Rev. Dr. Randy Woodley, an Eastern Shoshone tribal member, ordained American Baptist minister and author-activist, described the historical relationship between Christian mission and Native Americans as “devastating.” Politicians and church officials alike thought that the Indian question could be resolved swiftly, humanely, and irreversibly by converting to Christianity. The Board of Indian Commissioners did, in fact, observe in its annual report of 1869 that, in terms of Indian assimilation, “the religion of our blessed Savior is… the most effective agent for the civilization of any people.” Since 1830s, churches and mission stations were working in tandem with schools for Native American children, including many boarding or residential schools.
Children at these schools were generally forced to adapt to the European American environment. As part of their assimilation and Christianization efforts, schools cut off the children’s hair, made them wear American-style uniforms, prevented them from speaking their native tongues, and replaced their names with English language names. The schools were often brutal, particularly to younger students who had to give up their Native American identities and customs after being forcibly removed from their family. Investigations conducted in the later part of the 20th century turned up evidence of sexual, emotional, and physical abuse.
The project of wholesale Euro-American style Christianization and deculturation failed, as Native American Christians developed their own leadership, theological lenses and protected their languages and traditions, often by incorporating them into liturgy. In the 1980s, Daney, himself a member of the Choctaw nation, developed with Harvey Stewart (ABHMS’ North-West and South-West Indian Ministries Coordinator at the time) an accredited program for the training of Native American clergy. He was also one of many Native American ministry leaders who protested the presence of missionary pastors in their churches. In 1991, Rev. Bill Baldridge, a member of the Cherokee nation, and Rev. Ken Momaday, a member of the Kiowa nation, urged the American Baptist Churches USA to “cease the commissioning of missionaries to Native Americans” and to develop a program of support for Indian ministries “that does not compromise the ability of local Native American churches to be self-directed and self-sustaining.”
Since the missionary pastors were replaced with Indigenous leadership, it has been a challenge to ensure that there are enough Native American pastors to lead churches in their communities. Says Sullivan: “Once the missionaries left, there was a lot of transition that had to take place because the churches had to, all of a sudden, function without the minister that they were used to. People had to take on roles that maybe they weren’t trained up to do.”
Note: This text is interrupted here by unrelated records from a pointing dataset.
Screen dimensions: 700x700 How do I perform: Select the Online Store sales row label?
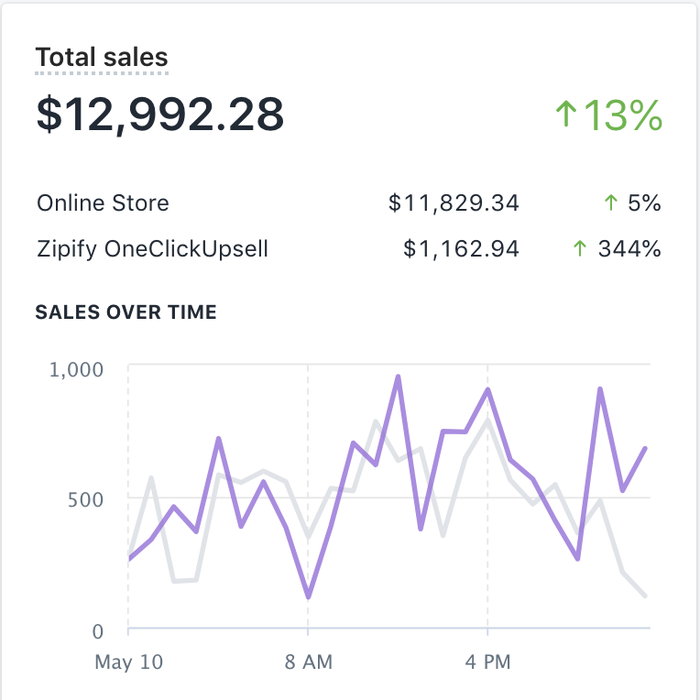(103, 203)
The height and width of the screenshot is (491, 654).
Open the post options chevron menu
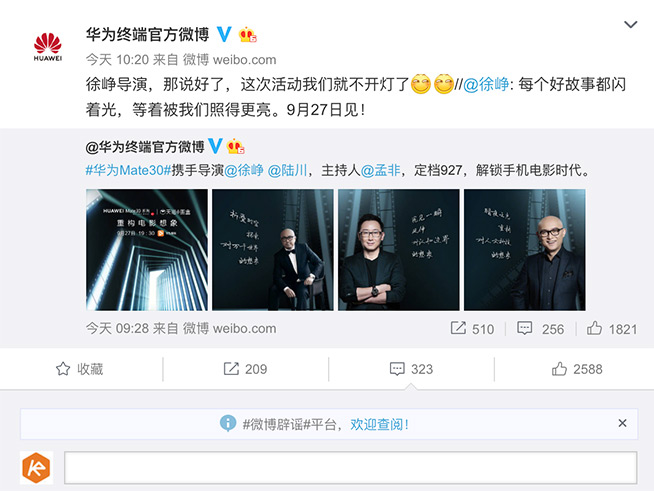click(x=630, y=25)
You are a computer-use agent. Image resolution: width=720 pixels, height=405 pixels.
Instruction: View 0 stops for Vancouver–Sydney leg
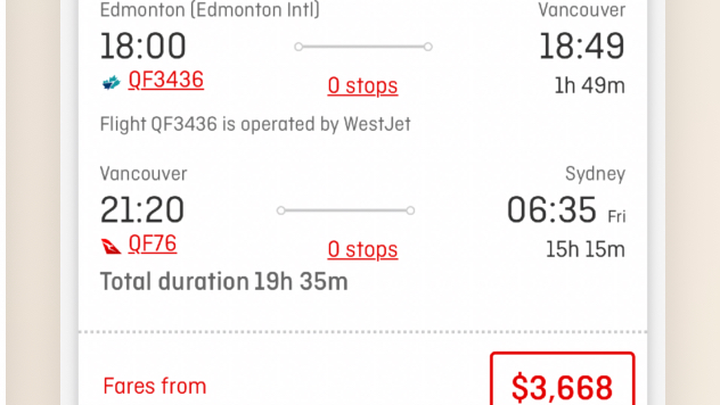(x=362, y=250)
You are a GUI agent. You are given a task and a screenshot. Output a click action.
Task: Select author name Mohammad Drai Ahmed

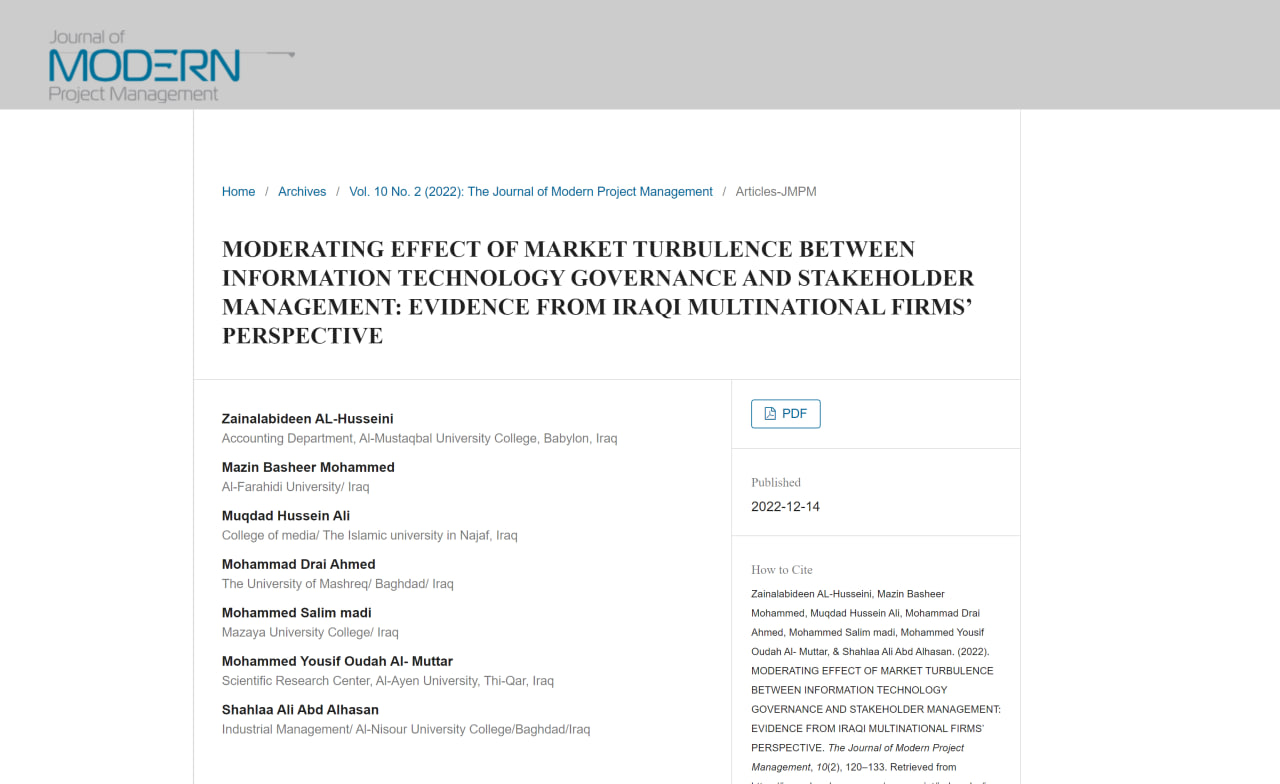pos(298,564)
In the early 1990s, it was difficult to attract Native American candidates to seminaries, likely because the education offered was not context sensitive. At the time, Baldridge described it as “another acculturation program that takes Indians away from their home communities, requires them to absorb other cultural values and then sends them back, where they become alienated from their people.”
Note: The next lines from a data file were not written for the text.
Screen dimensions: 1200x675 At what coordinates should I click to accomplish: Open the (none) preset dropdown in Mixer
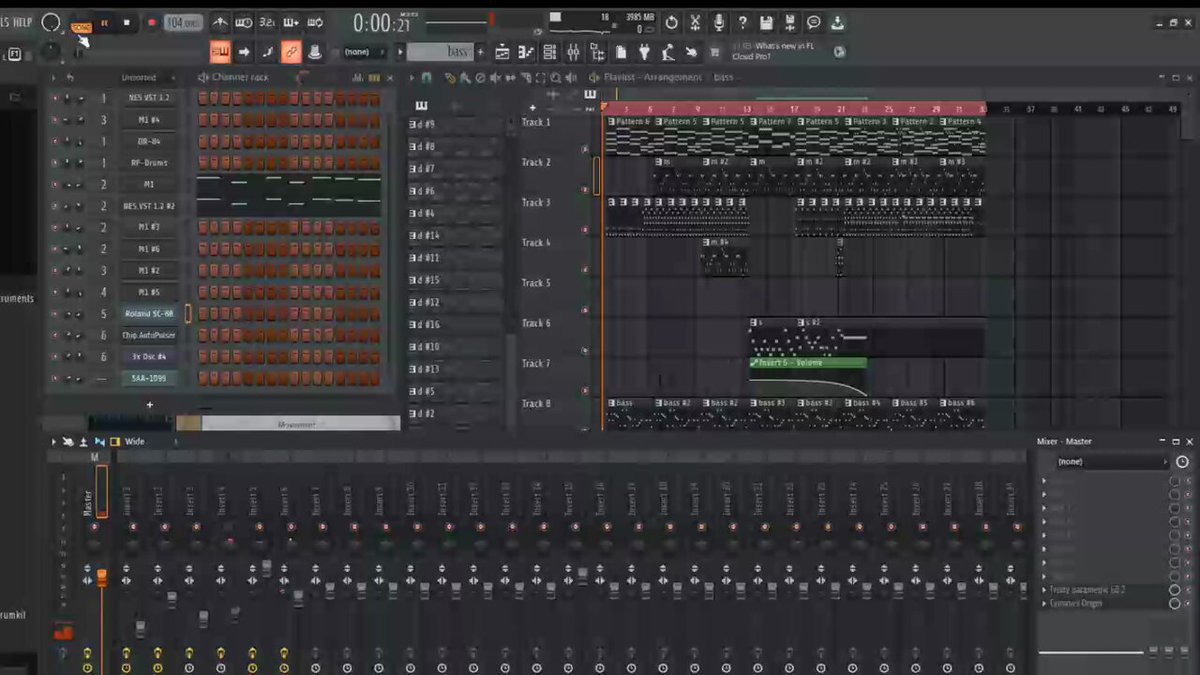point(1113,462)
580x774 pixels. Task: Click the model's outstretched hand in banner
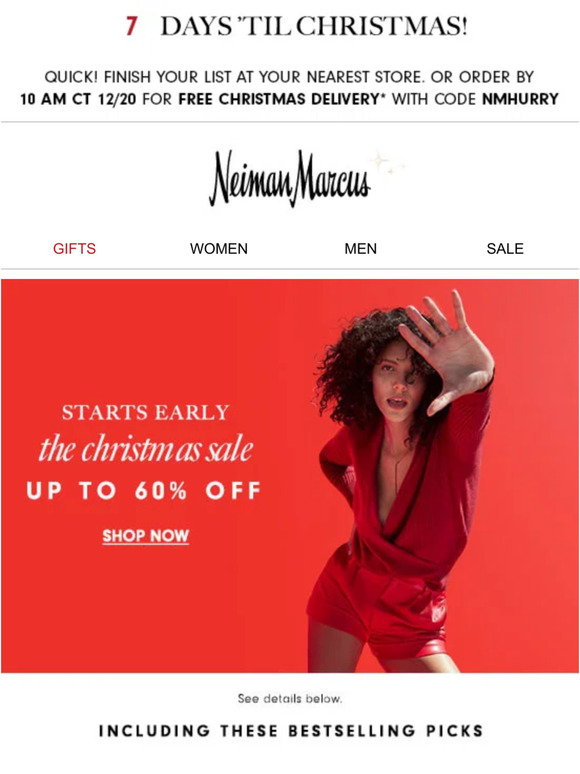[x=447, y=350]
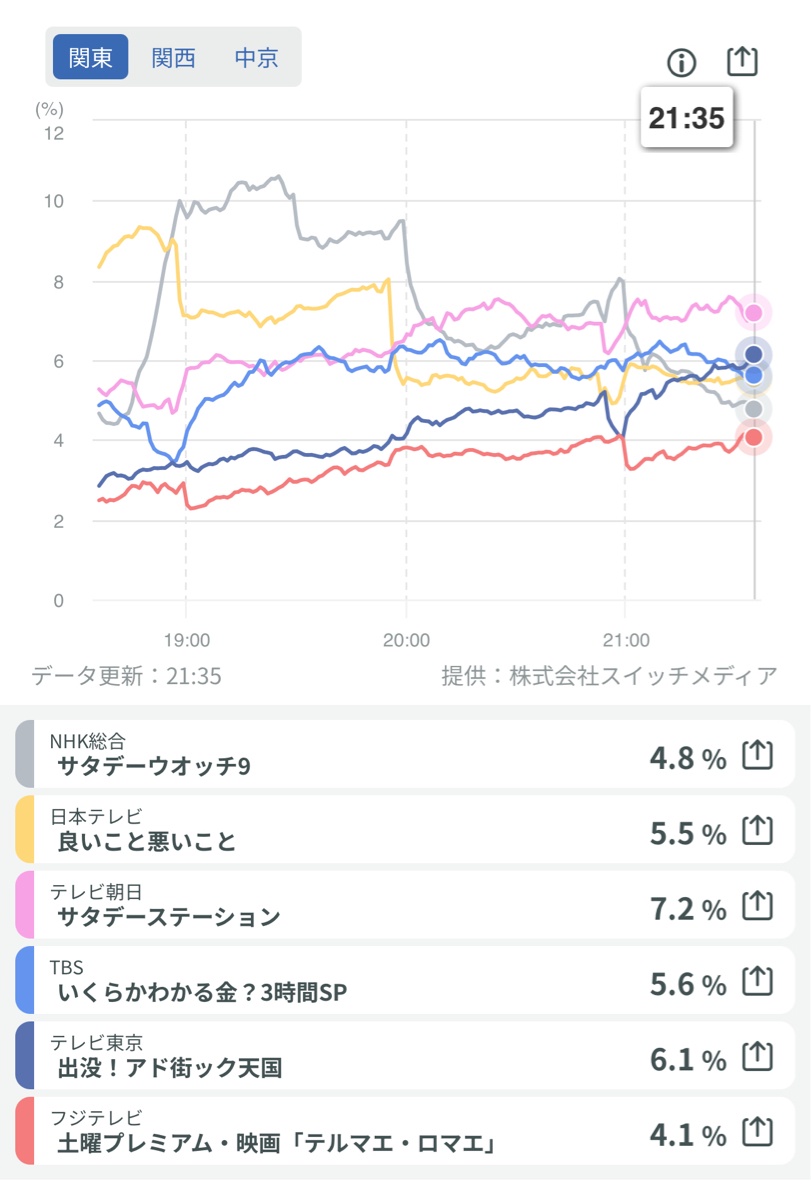Share the テレビ朝日 サタデーステーション rating
The height and width of the screenshot is (1200, 811).
click(758, 908)
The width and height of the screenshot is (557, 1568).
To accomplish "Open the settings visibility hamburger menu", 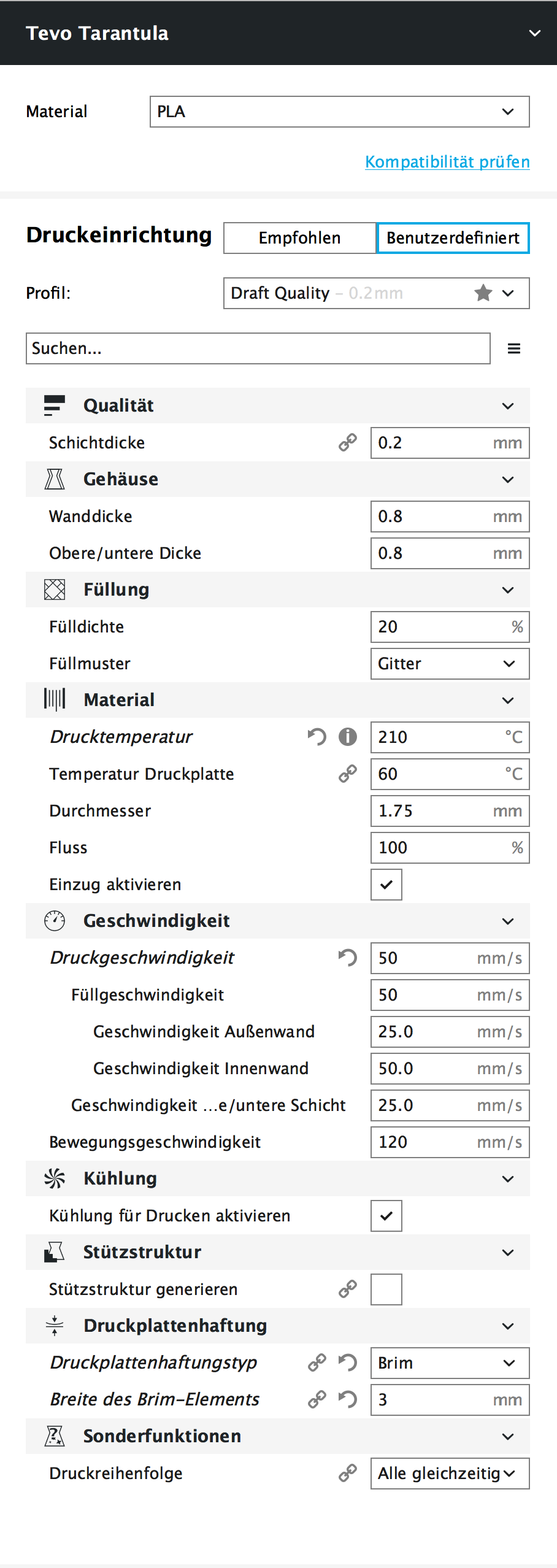I will (514, 348).
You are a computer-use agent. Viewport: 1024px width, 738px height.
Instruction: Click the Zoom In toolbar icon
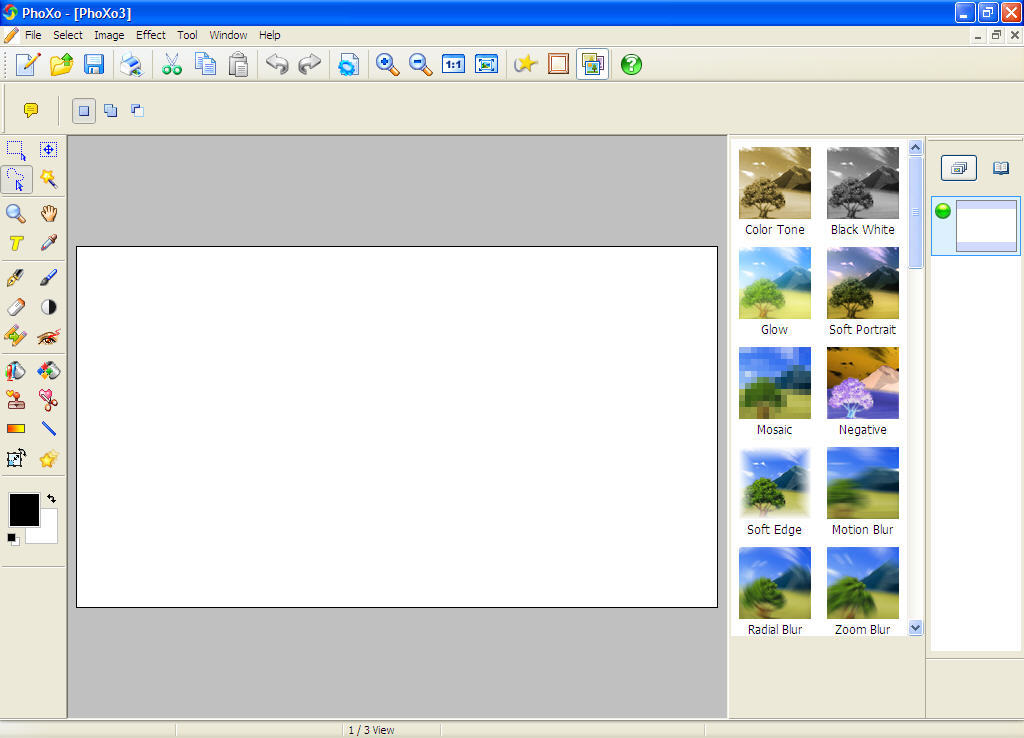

In 2023, there is still a shortage of Native American pastors – there are four Native American ABC churches without one. Sullivan suggested that for a long time, in addition to problematic Western-centric approaches to training, the issue of financial support and having to separate from one’s family have also played a part. There are certainly more financial aid options – for example, Palmer Seminary offers the Belvin Trust Scholarship for Native American students; the United Methodist Church and Presbyterian Churches USA offer scholarships to Native American students pursuing education at approved denominational seminaries.
The absolute number of Native American students enrolled at theology schools has risen somewhat since 1990. According to the Association of Theological Schools, 147 of the 56,270 (0.26%) students enrolled at 208 theology schools in the United States and Canada were Native American that year; in 2021, the equivalent numbers were 262 out of 78,488 students total (0.33%).
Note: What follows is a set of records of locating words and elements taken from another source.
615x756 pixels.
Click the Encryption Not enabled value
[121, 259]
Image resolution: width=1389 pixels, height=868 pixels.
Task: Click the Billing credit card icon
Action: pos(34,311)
As decolonial approaches to theology gained a stronger foothold in seminary education, works by prominent Native American theologians were included in curricula: Vine Deloria Jr.’s “God Is Red: A Native View of Religion”; Clara Sue Kidwell’s “A Native American Theology”; George E. Tinker’s “American Indian Liberation: A Theology of Sovereignty” and “Missionary Conquest The Gospel and Native American Cultural Genocide”; or Randy E. Woodley’s “Indigenous Theology and the Western Worldview: A Decolonized Approach to Christian Doctrine.”
American Baptist Native American churches are located in the Northeast, Southern Plains, Northwest and Southwest. What started out through missionaries sent to Indigenous communities, continues to evolve as a growing partnership in ministry.
“Through dedicated program staff for Native American Ministries, ABHMS has provided culturally contextualized programming and advocated for inclusion of Native American leaders and their perspectives and gifts in national gatherings,” said Rev. Dr. Marie Onwubuariri, director of ABHMS’ Intercultural Ministries. “With the growing collaboration among all ABHMS staff, ABHMS will continue to involve local leaders in identifying and providing the leadership training and education they desire.”
ABHMS’ cultivation of North American leaders necessarily goes hand in hand with addressing the difficult history related to questionable mission practices that affected Native American communities such as the boarding schools. A current ABHMS Board initiative aims to research ABHMS historical involvement in Native American communities, particularly researching its potential connections with Indigenous boarding schools. Quinton Romannose, an ABHMS Board member and Cheyenne and Arapaho nations member, is leading the new initiative. Referring to this new enterprise, he said, “I would hope that denominations support tribal nations in their quest for self-determination to tell their own stories.”
Sullivan underscored how important God was for him and Native American congregations. He said: “My own opinion is, I don’t regret that the Gospel came to the native people. At some point we acquired copies of documents that talked about how my tribe, Kiowa, understood the Gospel. They understood what it meant, and they had a knowledge of God. And then, when the introduction of Jesus as the Son of God came along, it wasn’t hard for them to accept that. They knew who God was, and they called God ‘Daw Kxee.’ And when they learned of Jesus, they named him ‘Daw Kyah Ee,’ the Son of God.” He added: “And originally, all people came from tribes.”
In the egalitarian Native American cultures, the concept of God as the Lord, originating from feudal European systems, is foreign. God is understood as the ultimate Creator and humans are but one element of the universe. Following from that, Rev. Daney stressed in his 1999 Christian Citizen article that faith and healing are holistic, encompassing all aspects of one’s life: “Reclaiming the Spirit is communal and recognizes the kinship systems—at gatherings, pow wows, feasts, ceremonies, church, and business. Such experiences enhance the Indian peoples’ understanding of the spiritual and their knowledge of their relationship with all things. When one can see and feel this connectedness, as God the Creator intended, then meaning is given to the concepts of harmony and balance, health, and life. One can then see the path to reclaiming the Spirit of God, Our Creator, for healing is communal, and communal means ‘all my relations.’”
Woodley writes that “holistic, culturally sensitive, contextual community-based mission models that are rooted in non-Western values and that produce a sense of well-being for Indigenous and other peoples in the world” will only emerge through engagement between particular cultures and the Scriptures, rather than through the Western culture.
In November and December 2023, an Intercultural Ministries delegation led by Sullivan will travel to Arizona to reconnect with Hopi nation’s churches. Sullivan will also be focused on delivering youth ministry training to a year-long cohort of five pairs of senior and youth ministers from Native American churches. This will hopefully begin to bridge the gap in terms of Native American clergy, as many pastors start their careers as youth pastors.